--- Fragmento seleccionado ---

No hay fronteras para quien mira sin mirar, pero si usted conoce algo del arte de observar verá que hay ciertas cosas que ofician de frontera , por ejemplo, una avenida transitada, un potrero o una vía. También las de aquellos que viven sin oportunidades en medio del covid y el olvido

Lic en Trabajo Social Franco Morini/ Colegio de Profesionales de Trabajo 

Camino al barrio la ciudad va mutando. A veces cuadra por cuadra, de manera lenta y casi insospechada, otras veces de a saltos abruptos que irrumpen sin aviso ante los ojos de quien la recorre. Cambian las calles, las casas. Cambian las caras y sus gestos. Sin embargo pienso, la ciudad es una sola. Sin embargo me pregunto ¿La ciudad, es la misma?

No hay fronteras para quien mira sin mirar, pero si usted conoce algo del arte de observar verá que hay ciertas cosas que ofician de frontera (simbólicas fronteras y no tanto), por ejemplo, una avenida transitada, un potrero o una vía. Las vías son, por excelencia, fronteras internas en cualquier parte del mundo (o al menos en este mundo al que trato de referirme). 

Retomo mi camino al barrio, y digo barrio como quién dice margen, orilla o periferia; la cara oculta de la ciudad o el pan de cada día de noteros y noteras empleados por los grandes medios de (in)conmunicación. 

Llegando al barrio nos adentramos en esa otra geografía donde las viviendas desconocen los ladrillos, y el viento y la lluvia son la fiera que acecha siempre con llevarse todo puesto. Es ahí donde todo parece degradarse. Las condiciones materiales de ciertas existencias se asemejan a la más cruda de las intemperies. El barro hasta las rodillas, agua podrida y estancada, el tren que amenaza pasando finito, los milicos verdugos traídos del norte.

---

_Actividades propuestas_
**1)** Responde con datos del fragmento sobre el camino al barrio:
(a) ¿Qué tres ejemplos de cosas que ofician de frontera se mencionan?
(b) ¿Con qué tres palabras se equipara "barrio" al retomar el camino?
(c) ¿Qué material desconocen las viviendas del barrio?
**2)** Retoma el fragmento sobre el camino al barrio y continúalo a partir de su última oración.
Las entradas provienen de otra fuente.

--- Datos proporcionados ---

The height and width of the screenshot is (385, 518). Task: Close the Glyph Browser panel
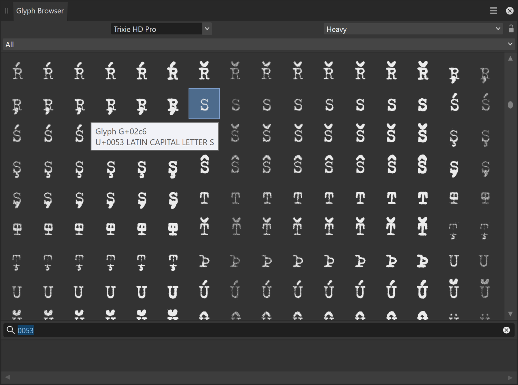[x=510, y=10]
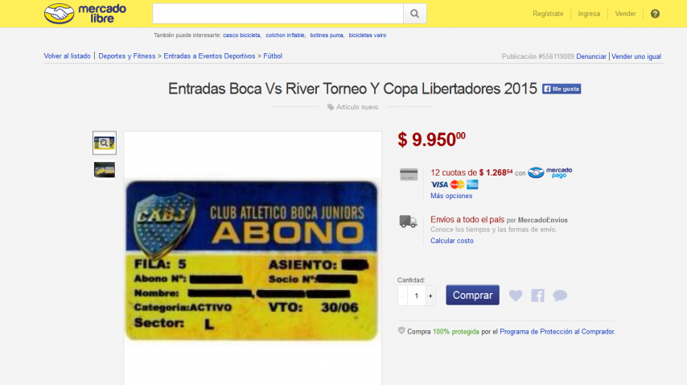Open Más opciones payment link
The height and width of the screenshot is (385, 687).
[451, 196]
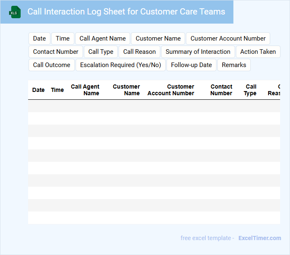Click the Call Outcome tag

52,65
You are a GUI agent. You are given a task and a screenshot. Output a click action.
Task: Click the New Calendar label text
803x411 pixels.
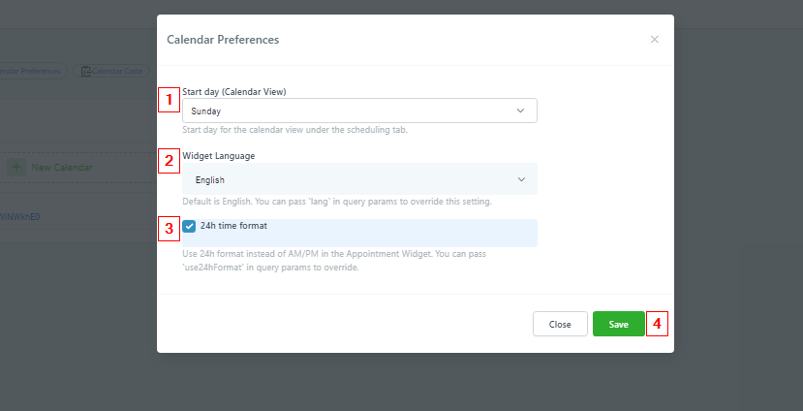pos(62,168)
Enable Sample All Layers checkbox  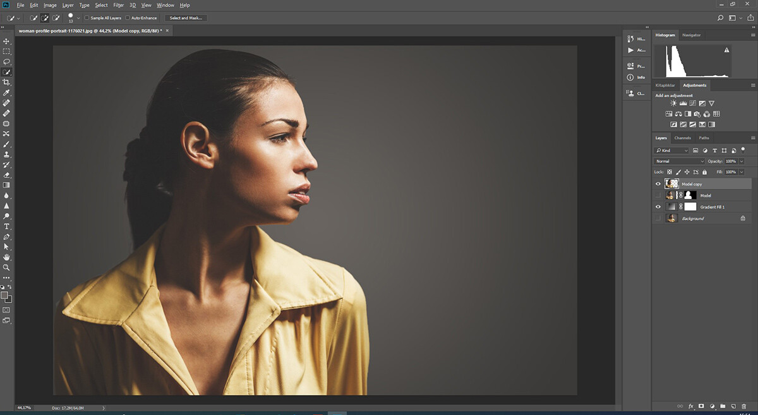(x=87, y=18)
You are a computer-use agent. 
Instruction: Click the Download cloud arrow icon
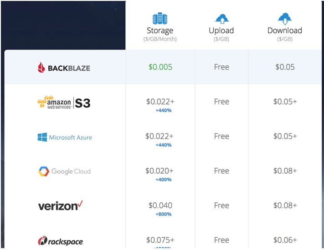285,19
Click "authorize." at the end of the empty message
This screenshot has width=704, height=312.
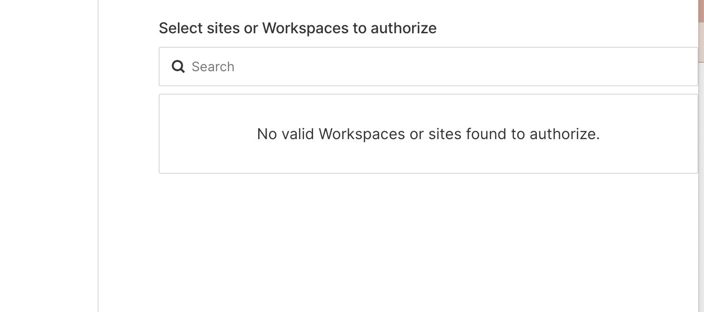pyautogui.click(x=565, y=134)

---

_Respuestas por actividad_
**1)**
(a) Una avenida transitada, un potrero y una vía.
(b) Margen, orilla y periferia.
(c) Los ladrillos.

**2)**
El búnker 24-7 custodiado por soldaditos con fecha de vencimiento, los guachines en pata en pleno invierno, los carros cargados de basura ajena, la noticia de un pibe muerto a balazos o que ahora «caga en bolsita» y que seguro aprendió la lección. Todo se degrada. Lo humano se degrada. Que a tal la mató el novio a incontables puñaladas. Que el abuso es moneda corriente. Que no existe estómago donde el hambre no habite, y para colmo de males el covid dice presente. 

Entonces uno (que elige patear el barrio o en términos académicos «trabajar en territorio») siente que la desesperanza lo muerde en el costado y que su caja de herramientas es puro alambre que nada arregla. Pero después del llanto o de escribir (que es otro llanto), uno para la pelota y recuerda. Recuerda que uno de los pibes terminó la escuela, que una de las pibas se enamoró del fútbol, que otra toca el repique como los dioses, que los pibes rapean y eso es poesía, que otro pegó laburo y se está drogando un poco menos. Recuerda que hoy el mate cocido estaba calentito y que alguien por eso dijo gracias cuando debería, por supuesto, gritar justicia. 

Uno recuerda como quien desenreda un ovillo y se encuentra inmerso en esa trama, en esa trama tan entramada que es el drama cotidiano de quienes solo conocen el triste destino, de ser siempre, lxs empujadxs del mapa.